Here's How Jupiter Kicked Dwarf Planet Ceres Into Asteroid Belt

© NASA . NASA/JPL-Caltech/UCLA/MPS/DLR/IDAThis representation of Ceres' Occator Crater in false colors shows differences in the surface composition.
This representation of Ceres' Occator Crater in false colors shows differences in the surface composition. - Sputnik International, 1920, 24.05.2022
Ceres is a dwarf planet levitating in the asteroid belt between the orbits of Mars and Jupiter. It was originally considered a planet, but then scientists downgraded it to an asteroid.
Jupiter's gravity was responsible for ejecting Ceres out into the asteroid belt between the largest planet in the solar system and the red planet, according to a new computer simulation.
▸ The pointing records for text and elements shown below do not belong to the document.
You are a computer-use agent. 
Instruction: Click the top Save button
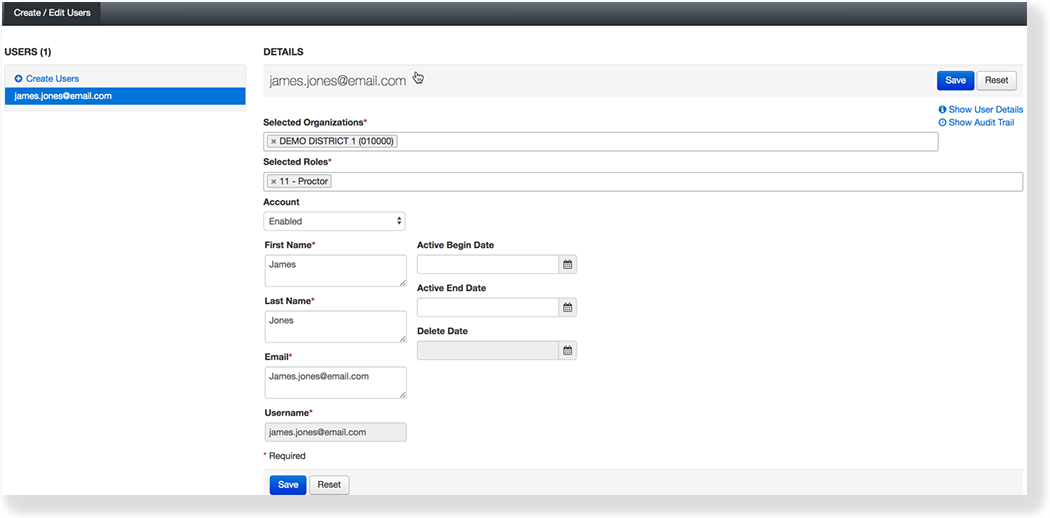point(955,80)
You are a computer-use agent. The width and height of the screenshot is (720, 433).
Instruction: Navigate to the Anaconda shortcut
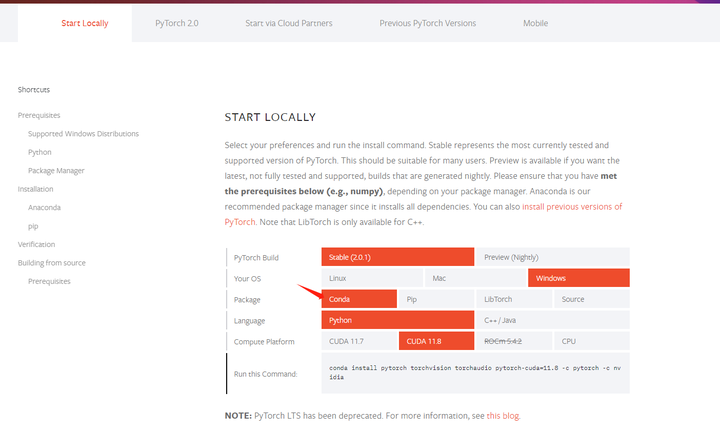tap(44, 207)

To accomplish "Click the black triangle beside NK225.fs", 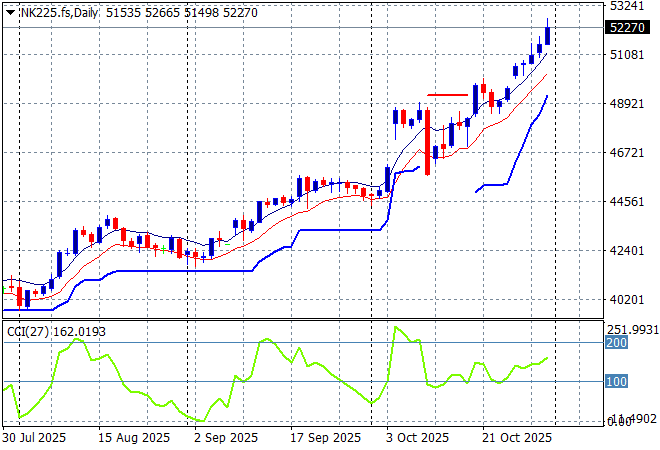I will point(10,10).
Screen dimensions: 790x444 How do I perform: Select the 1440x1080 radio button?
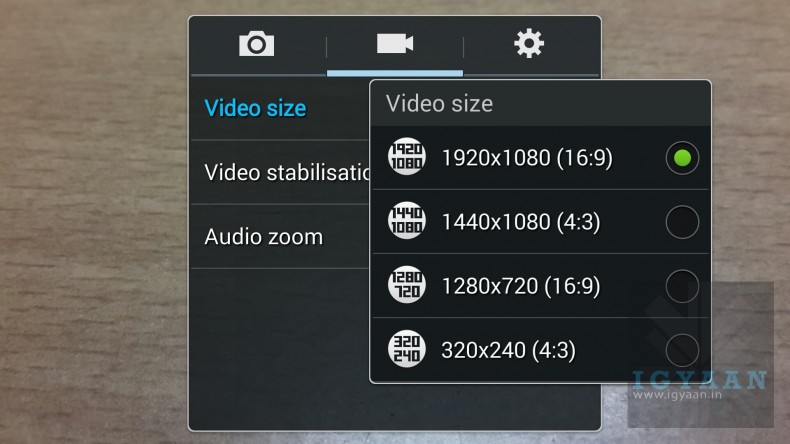click(682, 222)
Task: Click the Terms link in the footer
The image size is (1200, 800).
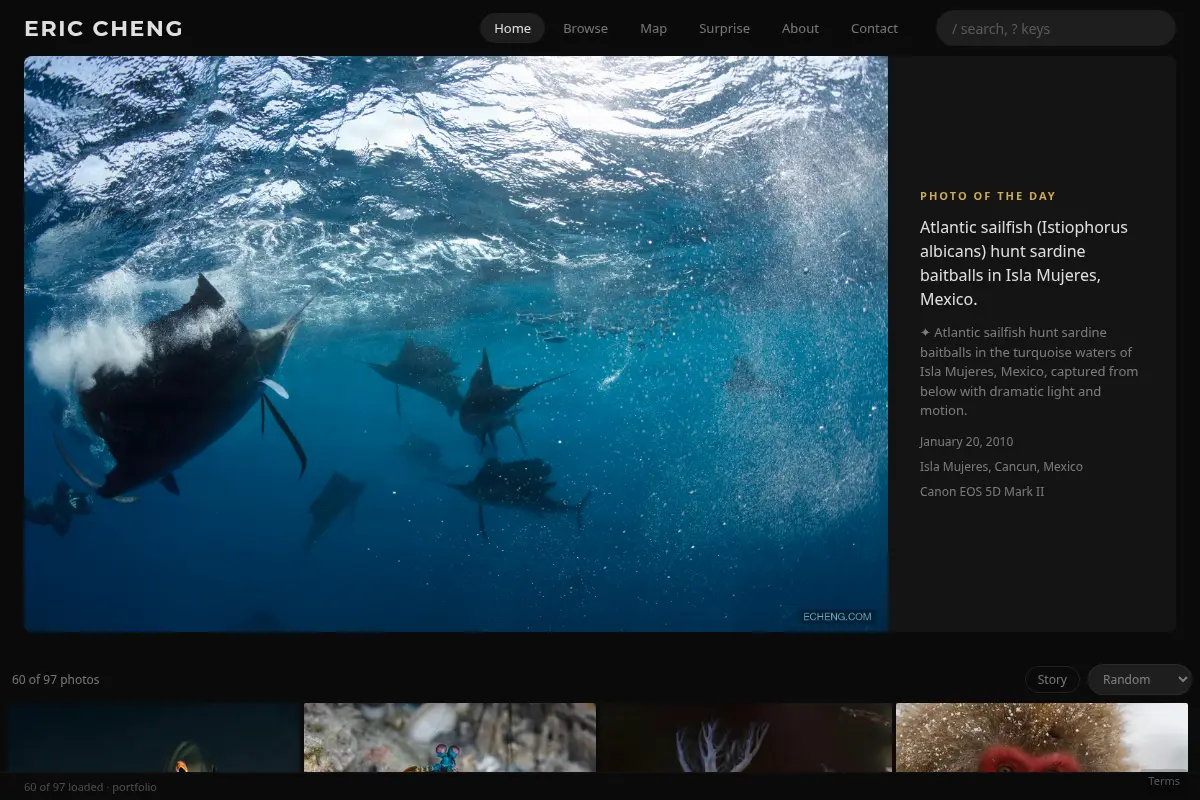Action: (1164, 781)
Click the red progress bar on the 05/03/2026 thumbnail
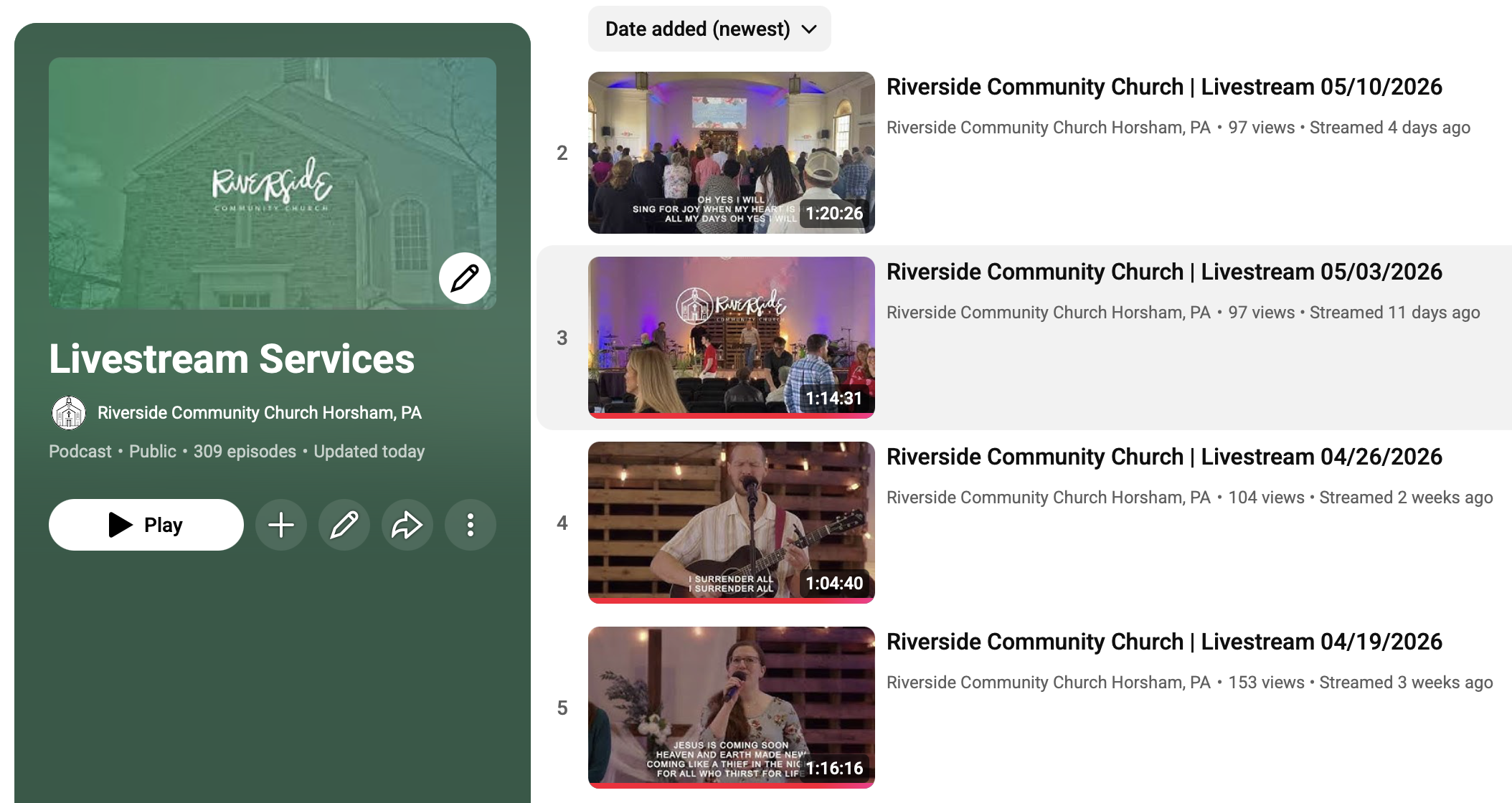 coord(732,416)
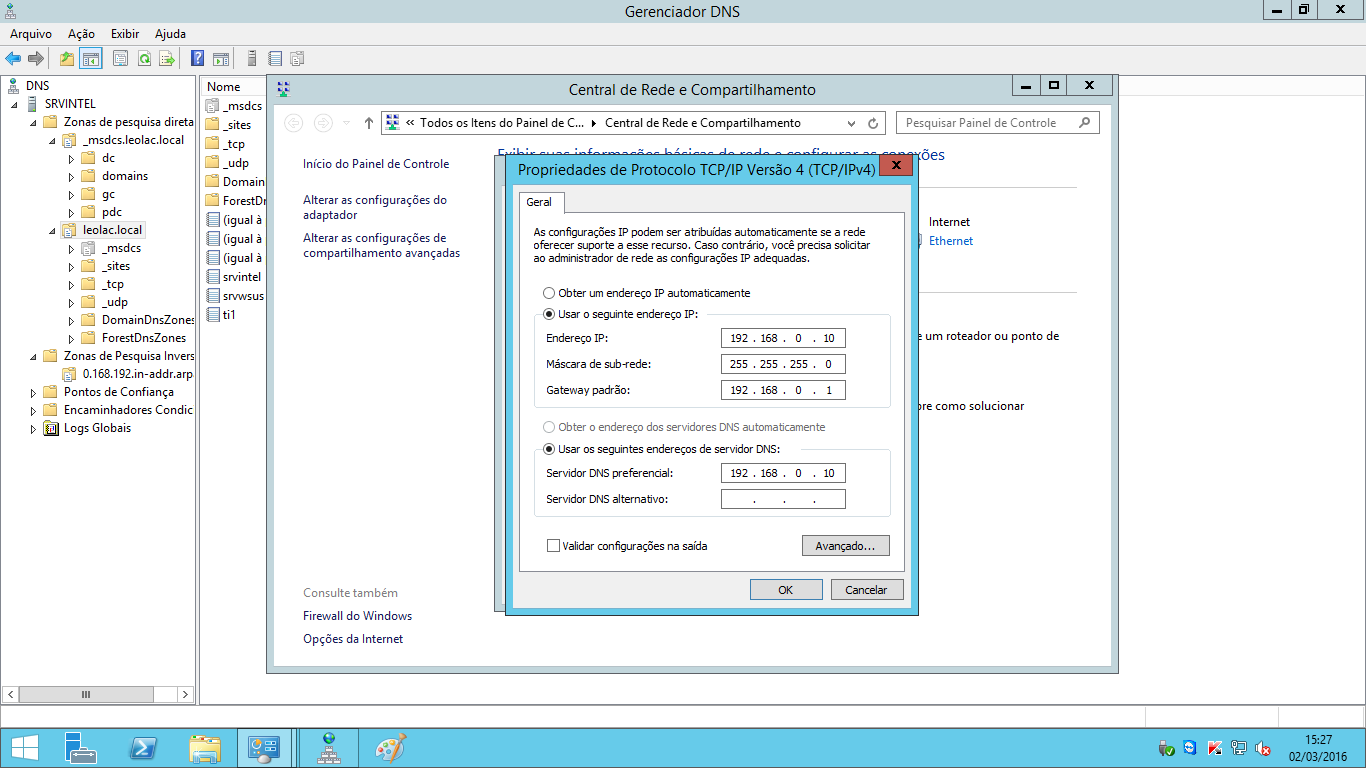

Ceres is the largest body in the asteroid belt; it is about 1,000 kilometres wide and therefore stands out among neighbouring space rocks, which are only tens or hundreds of meters in diameter. Additionally, the dwarf planet contains chemical compounds in it that are not typical for its asteroid belt "neighbours" - ammonia, for instance.
This and many other bizarre features of Ceres led scientists to believe it was an alien in the asteroid belt, and thanks to new data, they may now know how the "intrusion" happened.
"In our article, we propose a scenario to explain why Ceres is so different from neighbouring asteroids," Rafael Ribeiro de Sousa, a physics professor at Sao Paulo State University in Brazil told Universe Today. "In this scenario, Ceres began forming in an orbit well beyond Saturn, where ammonia was abundant. During the giant planet growth stage, it was pulled into the asteroid belt as a migrant from the outer solar system and survived for 4.5 billion years until now."
According to the new findings, there were "at least 3,600 Ceres-like objects beyond Saturn’s orbit."
"With this number of objects, our model showed that one of them could have been transported and captured in the Asteroid Belt, in an orbit very similar to Ceres’s current orbit,” Ribeiro de Sousa suggested.
With Ceres containing ammonia - a compound not observed in regular space rocks but present in comets - it prompted scientists to question how it ended up in the asteroid belt if it has comet's origins. The answer to that may be connected to gas giants - Jupiter, in Ceres' case.
As the solar system was forming over 4.5 billion years ago, the gravity of the gas giants was a powerful force that scattered a lot of Ceres-like objects everywhere.
"Our simulations showed that the giant planet formation stage was highly turbulent, with huge collisions between the precursors of Uranus and Neptune, ejection of planets out of the solar system, and even invasion of the inner region by planets with masses greater than three times Earth's mass," Ribeiro de Sousa explained. "In addition, the strong gravitational disturbance scattered objects similar to Ceres everywhere. Some may well have reached the region of the asteroid belt and acquired stable orbits capable of surviving other events."
As a result of these events, the scientists now believe, Ceres found itself thrown into the asteroid belt between Jupiter and Mars, joined by a couple of other dwarf planets - Vesta and Pallas. Another space object in the asteroid belt, named Hygiea, may also be a protoplanet.